:: Provided records ::
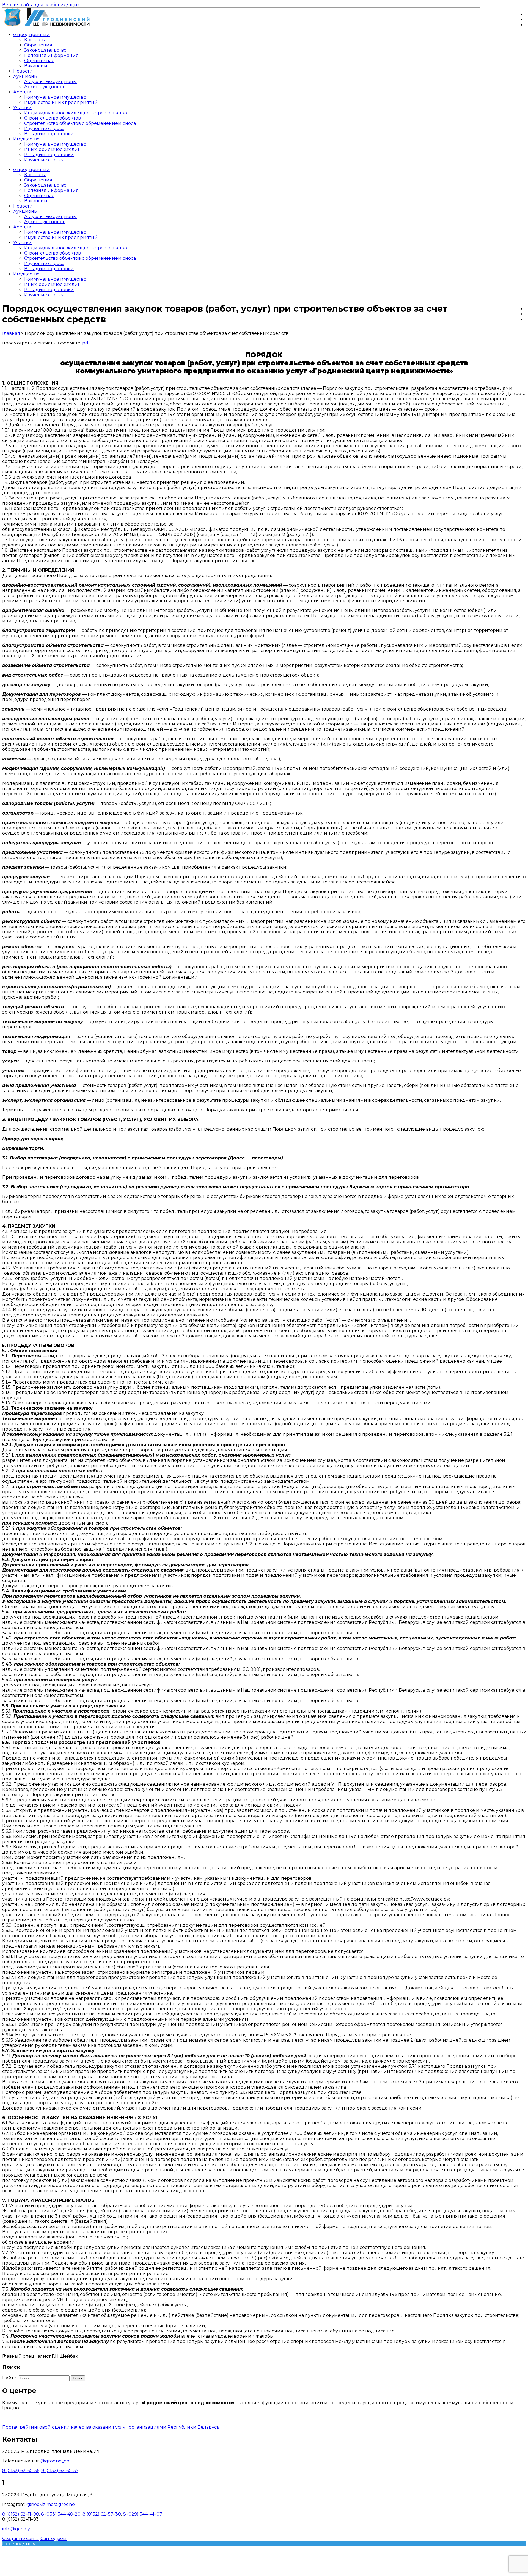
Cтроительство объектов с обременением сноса (80, 123)
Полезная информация (51, 55)
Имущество (26, 139)
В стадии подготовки (49, 133)
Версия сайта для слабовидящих (40, 4)
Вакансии (35, 65)
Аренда (22, 92)
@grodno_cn (54, 2461)
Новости (23, 71)
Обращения (38, 45)
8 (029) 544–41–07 (142, 2514)
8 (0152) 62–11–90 (20, 2514)
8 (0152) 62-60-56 (20, 2470)
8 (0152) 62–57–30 (101, 2514)
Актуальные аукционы (50, 81)
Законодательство (45, 50)
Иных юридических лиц (52, 149)
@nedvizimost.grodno (50, 2504)
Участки (22, 107)
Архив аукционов (44, 86)
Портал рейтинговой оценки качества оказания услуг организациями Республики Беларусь (110, 2427)
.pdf (85, 343)
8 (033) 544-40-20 (61, 2514)
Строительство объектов (52, 118)
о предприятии (31, 34)
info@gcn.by (16, 2528)
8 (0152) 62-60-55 (59, 2470)
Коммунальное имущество (55, 97)
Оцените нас (39, 60)
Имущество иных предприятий (61, 102)
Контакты (35, 39)
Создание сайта (20, 2538)
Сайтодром (53, 2538)
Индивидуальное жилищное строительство (75, 112)
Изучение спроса (44, 128)
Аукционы (25, 76)
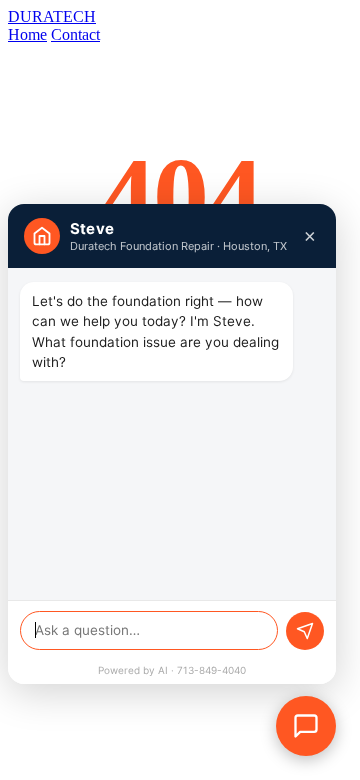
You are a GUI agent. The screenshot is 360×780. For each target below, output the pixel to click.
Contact (75, 34)
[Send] (305, 631)
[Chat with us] (306, 726)
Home (27, 34)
:::
* [Exercise details] Transcribe the entries above verbatim, excluding any image.

* [Response area]
Cтроительство объектов с обременением сноса (80, 123)
Полезная информация (51, 55)
Имущество (26, 139)
В стадии подготовки (49, 133)
Версия сайта для слабовидящих (40, 4)
Вакансии (35, 65)
Аренда (22, 92)
@grodno_cn (54, 2461)
Новости (23, 71)
Обращения (38, 45)
8 (029) 544–41–07 (142, 2514)
8 (0152) 62–11–90 (20, 2514)
8 (0152) 62-60-56 (20, 2470)
8 (0152) 62–57–30 (101, 2514)
Актуальные аукционы (50, 81)
Законодательство (45, 50)
Иных юридических лиц (52, 149)
@nedvizimost.grodno (50, 2504)
Участки (22, 107)
Архив аукционов (44, 86)
Портал рейтинговой оценки качества оказания услуг организациями Республики Беларусь (110, 2427)
.pdf (85, 343)
8 (033) 544-40-20 (61, 2514)
Строительство объектов (52, 118)
о предприятии (31, 34)
info@gcn.by (16, 2528)
8 (0152) 62-60-55 (59, 2470)
Коммунальное имущество (55, 97)
Оцените нас (39, 60)
Имущество иных предприятий (61, 102)
Контакты (35, 39)
Создание сайта (20, 2538)
Сайтодром (53, 2538)
Индивидуальное жилищное строительство (75, 112)
Изучение спроса (44, 128)
Аукционы (25, 76)
You are a GUI agent. The screenshot is 360×780. For each target below, output the pixel to click.
Contact (75, 34)
[Send] (305, 631)
[Chat with us] (306, 726)
Home (27, 34)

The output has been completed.